Proton and Alpha Particle in a Magnetic Field

Question: A proton carrying 1 MeV kinetic energy is moving in a circular path of radius \( R \) in a uniform magnetic field. What should be the kinetic energy of an alpha particle to describe a circle of the same radius in the same field?

(a) 2 MeV

(b) 0.5 MeV

(c) 1 MeV

(d) 4 MeV

Detailed Step-by-Step Explanation

Step 1: Magnetic Radius Formula
A charged particle moving with momentum \( p \) in a uniform magnetic field \( B \) perpendicular to its velocity follows a circular path with radius given by: \[ r = \frac{p}{qB}, \] where \( q \) is the charge of the particle.

Step 2: Relate Momentum and Kinetic Energy
The kinetic energy \( K \) of a particle is related to its momentum by: \[ K = \frac{p^2}{2m}. \]

Step 3: Equal Radius Condition
For both the proton and the alpha particle to have the same radius in the same magnetic field, we require: \[ \frac{p_p}{q_p} = \frac{p_\alpha}{q_\alpha}. \] For a proton, \( q_p = e \). For an alpha particle, \( q_\alpha = 2e \). Thus: \[ \frac{p_p}{e} = \frac{p_\alpha}{2e} \quad \Rightarrow \quad p_\alpha = 2p_p. \]

Step 4: Relate Kinetic Energies
Let \( K_p = 1 \) MeV be the kinetic energy of the proton and \( K_\alpha \) that of the alpha particle. We have: \[ p_p^2 = 2m_p K_p, \] and \[ p_\alpha^2 = 2m_\alpha K_\alpha. \] Since \( p_\alpha = 2p_p \), then: \[ (2p_p)^2 = 4p_p^2 = 2m_\alpha K_\alpha. \]
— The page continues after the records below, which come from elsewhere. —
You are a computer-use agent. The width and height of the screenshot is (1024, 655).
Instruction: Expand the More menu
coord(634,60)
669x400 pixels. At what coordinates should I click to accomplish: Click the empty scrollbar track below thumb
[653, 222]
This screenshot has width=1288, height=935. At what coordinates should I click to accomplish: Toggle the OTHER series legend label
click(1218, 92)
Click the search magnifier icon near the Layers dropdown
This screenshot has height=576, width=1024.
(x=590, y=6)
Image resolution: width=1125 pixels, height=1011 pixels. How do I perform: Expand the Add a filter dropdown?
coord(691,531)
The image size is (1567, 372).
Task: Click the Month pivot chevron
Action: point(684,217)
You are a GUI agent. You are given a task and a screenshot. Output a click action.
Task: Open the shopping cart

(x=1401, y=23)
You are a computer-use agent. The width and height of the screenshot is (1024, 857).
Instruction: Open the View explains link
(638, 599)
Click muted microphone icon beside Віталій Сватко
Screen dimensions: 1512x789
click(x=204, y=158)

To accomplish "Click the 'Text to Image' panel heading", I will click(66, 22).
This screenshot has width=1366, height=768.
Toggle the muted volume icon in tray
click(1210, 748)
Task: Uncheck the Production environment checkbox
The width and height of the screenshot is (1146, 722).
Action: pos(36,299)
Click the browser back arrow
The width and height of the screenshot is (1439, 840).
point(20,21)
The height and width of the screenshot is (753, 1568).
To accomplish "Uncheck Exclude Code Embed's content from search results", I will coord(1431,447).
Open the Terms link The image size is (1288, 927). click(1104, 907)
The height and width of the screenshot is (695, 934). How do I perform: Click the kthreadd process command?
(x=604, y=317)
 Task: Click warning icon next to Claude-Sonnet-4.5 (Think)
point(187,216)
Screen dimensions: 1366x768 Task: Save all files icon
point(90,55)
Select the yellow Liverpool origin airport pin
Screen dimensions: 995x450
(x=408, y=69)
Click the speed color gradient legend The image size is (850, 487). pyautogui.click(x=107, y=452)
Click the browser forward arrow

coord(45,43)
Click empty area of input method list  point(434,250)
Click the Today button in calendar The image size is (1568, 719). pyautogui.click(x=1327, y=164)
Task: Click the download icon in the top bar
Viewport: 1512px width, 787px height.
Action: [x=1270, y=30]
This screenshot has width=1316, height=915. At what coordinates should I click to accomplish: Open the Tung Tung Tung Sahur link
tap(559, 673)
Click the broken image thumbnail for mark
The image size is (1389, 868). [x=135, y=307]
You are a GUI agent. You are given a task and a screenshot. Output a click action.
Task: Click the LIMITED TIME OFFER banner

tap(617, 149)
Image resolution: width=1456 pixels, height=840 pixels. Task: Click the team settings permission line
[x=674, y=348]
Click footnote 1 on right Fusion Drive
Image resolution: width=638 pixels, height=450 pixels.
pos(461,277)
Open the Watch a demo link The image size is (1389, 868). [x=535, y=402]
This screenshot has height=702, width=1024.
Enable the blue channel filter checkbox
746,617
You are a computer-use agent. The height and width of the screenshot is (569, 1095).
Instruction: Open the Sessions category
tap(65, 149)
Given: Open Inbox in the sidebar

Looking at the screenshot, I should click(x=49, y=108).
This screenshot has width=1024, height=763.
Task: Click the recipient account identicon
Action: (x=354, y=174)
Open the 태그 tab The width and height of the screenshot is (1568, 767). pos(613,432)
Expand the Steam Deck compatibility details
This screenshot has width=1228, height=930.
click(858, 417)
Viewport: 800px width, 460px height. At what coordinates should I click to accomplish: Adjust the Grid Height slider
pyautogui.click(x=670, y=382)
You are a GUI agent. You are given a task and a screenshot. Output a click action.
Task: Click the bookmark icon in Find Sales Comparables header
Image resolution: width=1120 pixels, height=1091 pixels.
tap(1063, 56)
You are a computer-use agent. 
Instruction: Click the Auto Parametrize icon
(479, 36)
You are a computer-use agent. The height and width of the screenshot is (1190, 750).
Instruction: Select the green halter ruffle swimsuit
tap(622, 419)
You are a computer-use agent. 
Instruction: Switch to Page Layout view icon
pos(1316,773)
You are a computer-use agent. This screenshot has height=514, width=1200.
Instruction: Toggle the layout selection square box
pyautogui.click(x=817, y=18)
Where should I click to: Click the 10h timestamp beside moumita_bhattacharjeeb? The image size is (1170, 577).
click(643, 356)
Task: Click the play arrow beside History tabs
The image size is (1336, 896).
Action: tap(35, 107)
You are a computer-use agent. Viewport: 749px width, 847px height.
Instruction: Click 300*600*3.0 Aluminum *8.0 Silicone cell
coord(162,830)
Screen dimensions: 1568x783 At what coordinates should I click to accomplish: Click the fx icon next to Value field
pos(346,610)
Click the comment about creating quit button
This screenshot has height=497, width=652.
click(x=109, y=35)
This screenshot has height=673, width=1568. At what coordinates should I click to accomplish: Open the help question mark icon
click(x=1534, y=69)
Step 5: Substitute Mass of Alpha Particle
The mass of an alpha particle is approximately \( m_\alpha \approx 4m_p \). Substituting: \[ 4p_p^2 = 2(4m_p) K_\alpha = 8m_p K_\alpha. \] Thus: \[ K_\alpha = \frac{4p_p^2}{8m_p} = \frac{p_p^2}{2m_p}. \]

Notice that: \[ \frac{p_p^2}{2m_p} = K_p = 1\,\text{MeV}. \] Therefore, the kinetic energy of the alpha particle is: \[ K_\alpha = 1\,\text{MeV}. \]

Final Answer: The kinetic energy acquired by the alpha particle is \( 1\,\text{MeV} \), which corresponds to option (c).